More data means more knowledge, greater insights, smarter ideas and expanded opportunities for organizations to harness and learn from their data. Banks, retailers and even government are embracing big data, but while IDC estimated the big data market at $2.2 billion in 2011, only 6% of that investment came from health care.
On the flip side, a 2011 report from McKinsey Global Institute suggests if health care in the U.S. used big data to drive efficiency and quality, the potential could be more than $300 billion in value every year.
So big data investment by health care is small and growing, but the potential is significant. To realize that potential requires data to be secured and protected at all times, assuring information accuracy and integrity. A major concern with big data systems is their inherent lack of security. A typical NoSQL data store lacks a number of key security features that are available in traditional databases or provided by a third-party security vendors. This is going to be a big issue and potential barrier to entry for big data moving forward.
Consider this case of an urban health care facility just outside of Washington D.C., where the emergency room was experiencing an alarmingly high rate of returning patients. To determine the root cause of the situation, researchers sifted through data collected from more than 300,000 ER visits. By correlating seemingly unrelated information, they were able to surmise that the length of stay of a patient was a key factor in determining whether they would make a return trip to the ER. Now doctors can determine the likelihood that a patient will need to be readmitted to the ER and tailor their follow-ups accordingly.

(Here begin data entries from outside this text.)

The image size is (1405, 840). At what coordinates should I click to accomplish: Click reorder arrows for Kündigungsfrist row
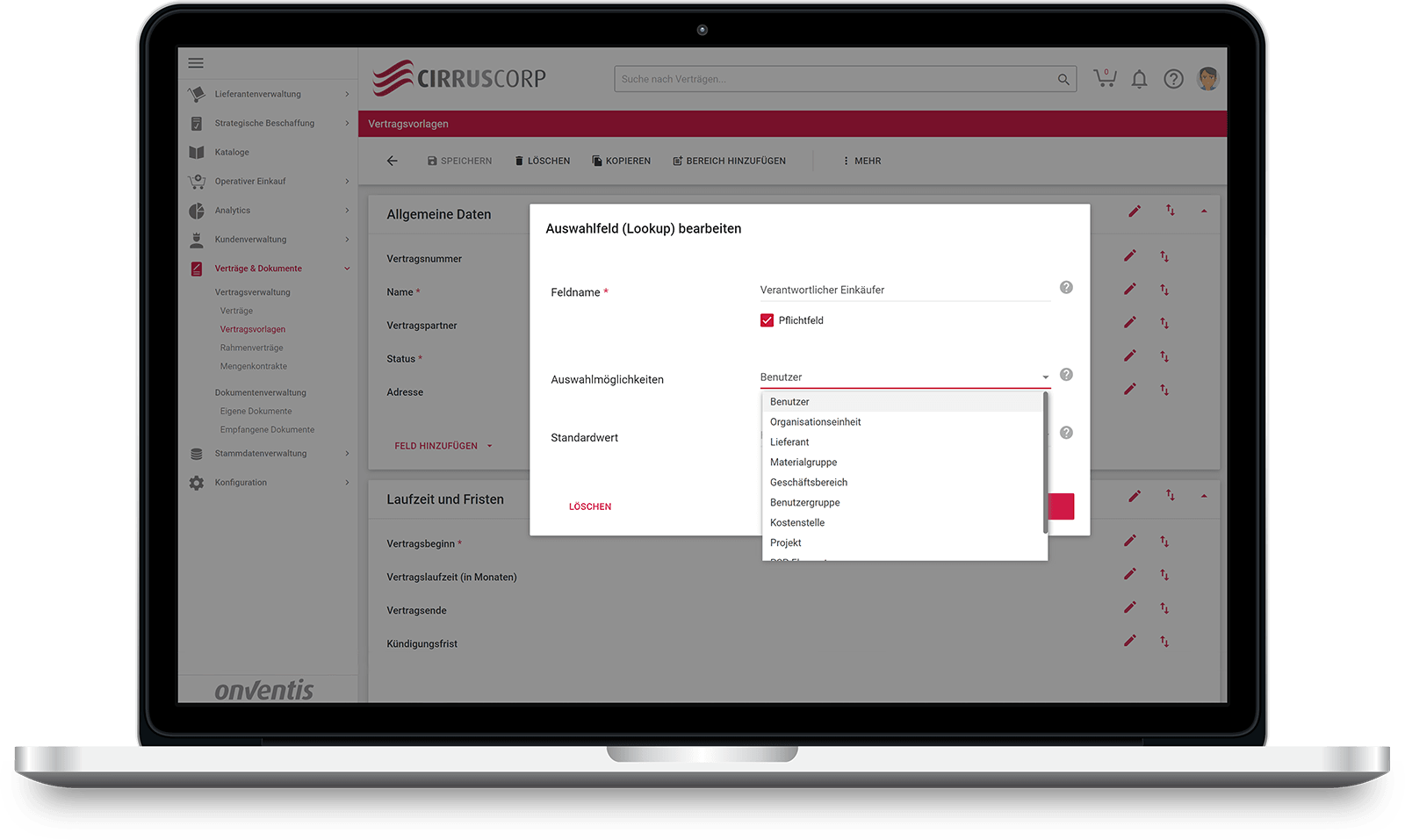pos(1164,642)
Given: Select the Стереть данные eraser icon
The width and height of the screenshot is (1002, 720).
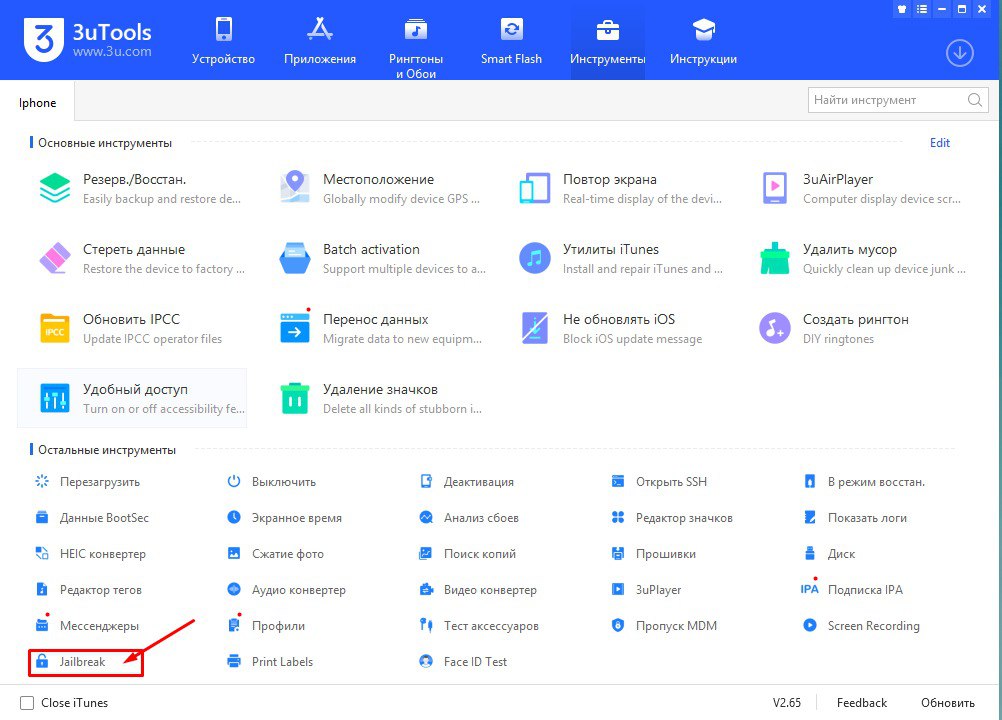Looking at the screenshot, I should [54, 258].
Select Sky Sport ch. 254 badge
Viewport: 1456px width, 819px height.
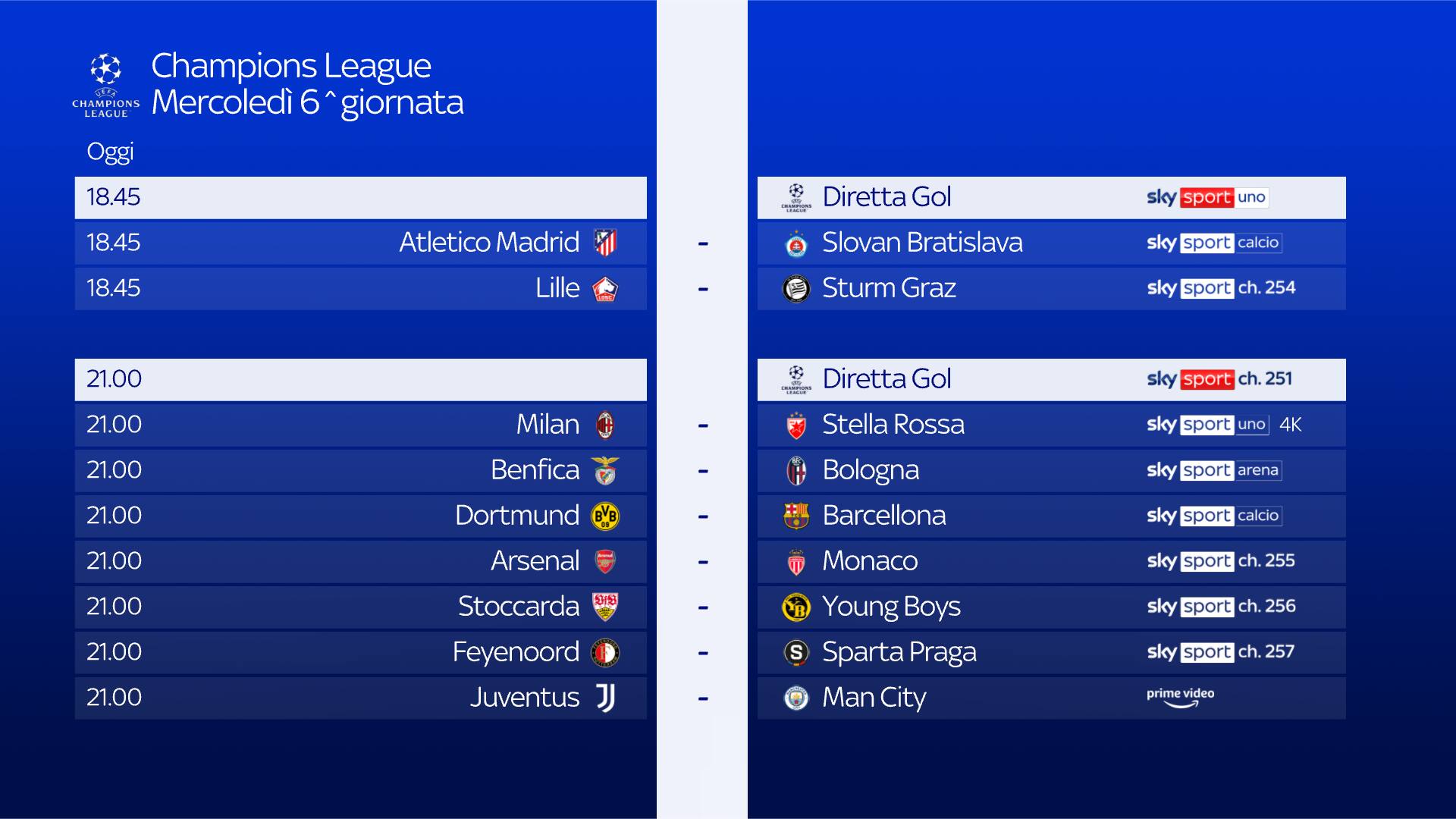click(x=1221, y=288)
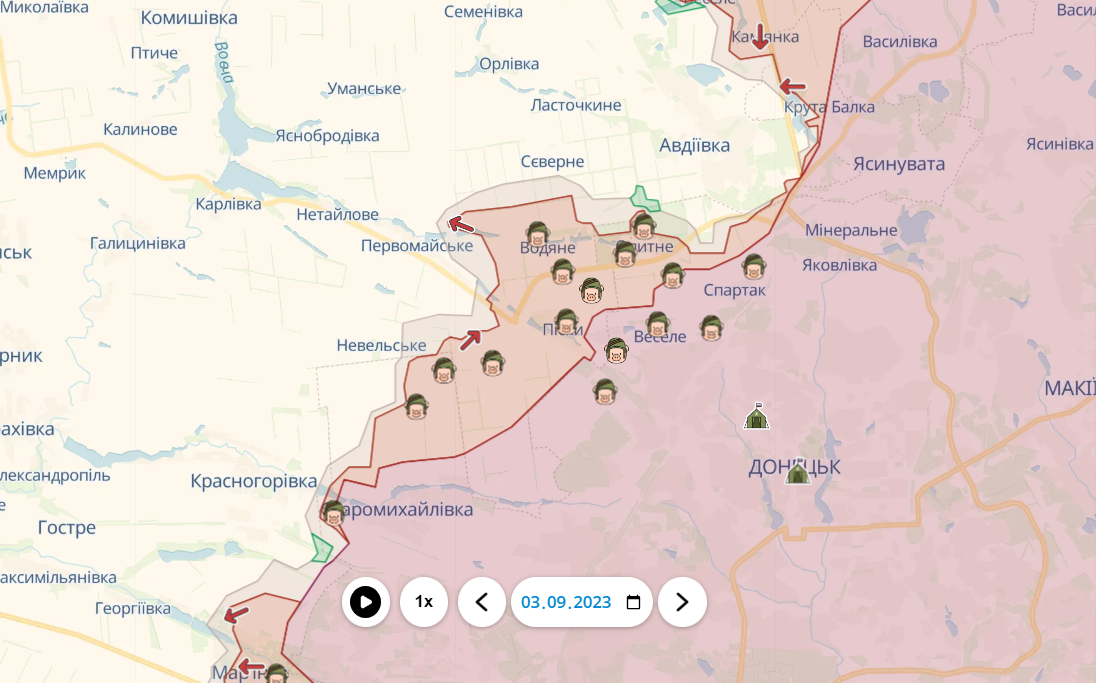
Task: Click the Ясинувата city label
Action: [x=899, y=163]
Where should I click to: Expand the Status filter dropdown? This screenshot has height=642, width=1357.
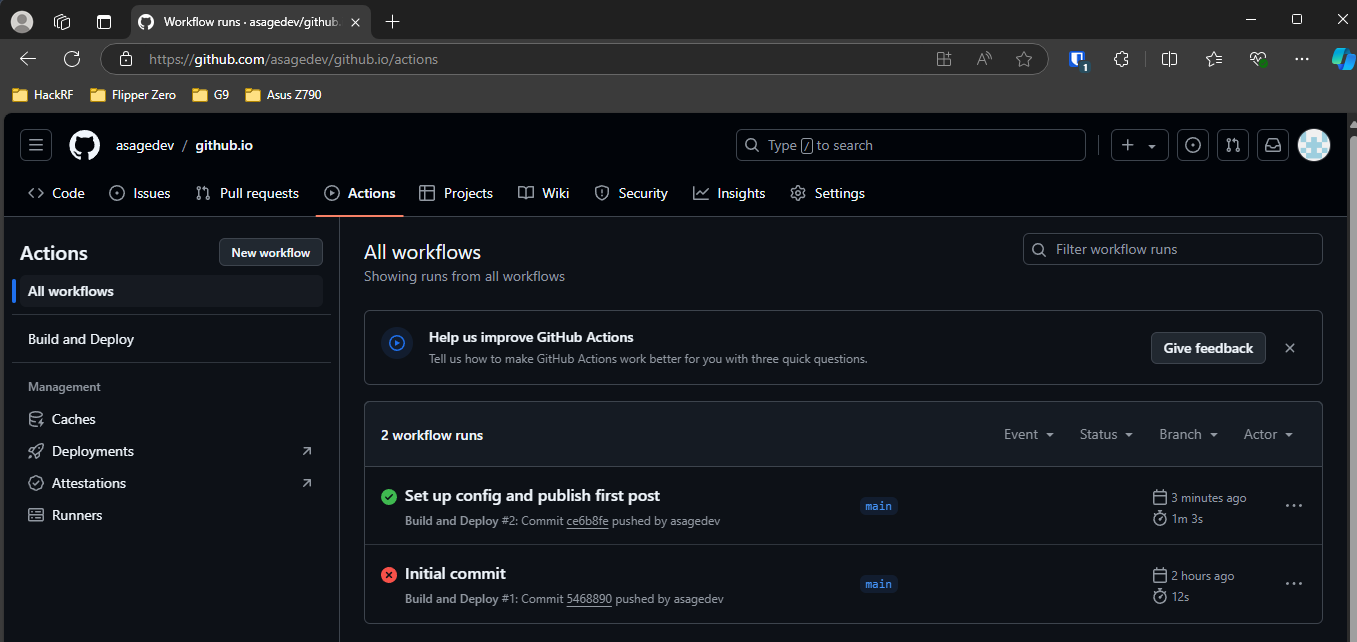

Just imagine if this data had been skewed either by a rogue insider with access to the data or by a malicious actor outside the hospital. Researchers would have come back with an entirely different view of the problem and perhaps a less effective solution.
This underscores the importance of securing big data through a layered approach that employs firewalls, authentication, patch and configuration management, antivirus and event monitoring tools.
Ultimately, the safest thing a health care provider can do to maintain data integrity, limit access to sensitive material and enable HIPAA-HITECH compliance is to encrypt all data at rest. By encrypting data, storing the keys in a separate, secure environment and enforcing tight controls governing who (or what) can access the encryption keys, organizations can create a hardened barrier around their sensitive data.
In the event of a device theft - currently the most common type of data breach in health care due to the high number of mobile devices storing unprotected health records - encryption ensures data cannot be read by unauthorized parties, while access controls restrict data from third-party vendors like cloud or SaaS providers.
To secure regulated HIPAA data stored in popular big data stores such as Hadoop, it's important to use a Linux encryption tool that offers the aforementioned features and does not impact the performance of the rapid-fire MapReduce queries that make big data technology so valuable in the first place.
The bottom line is, there needs to be some middle ground where patients feel their protected health information is secure, while hospitals and research organizations have the access and ability to conduct big data analyses that improve the quality of the care they're providing.
After all, as my friend the Once-ler once might have said, good health care is what everyone, everyone, EVERYONE needs.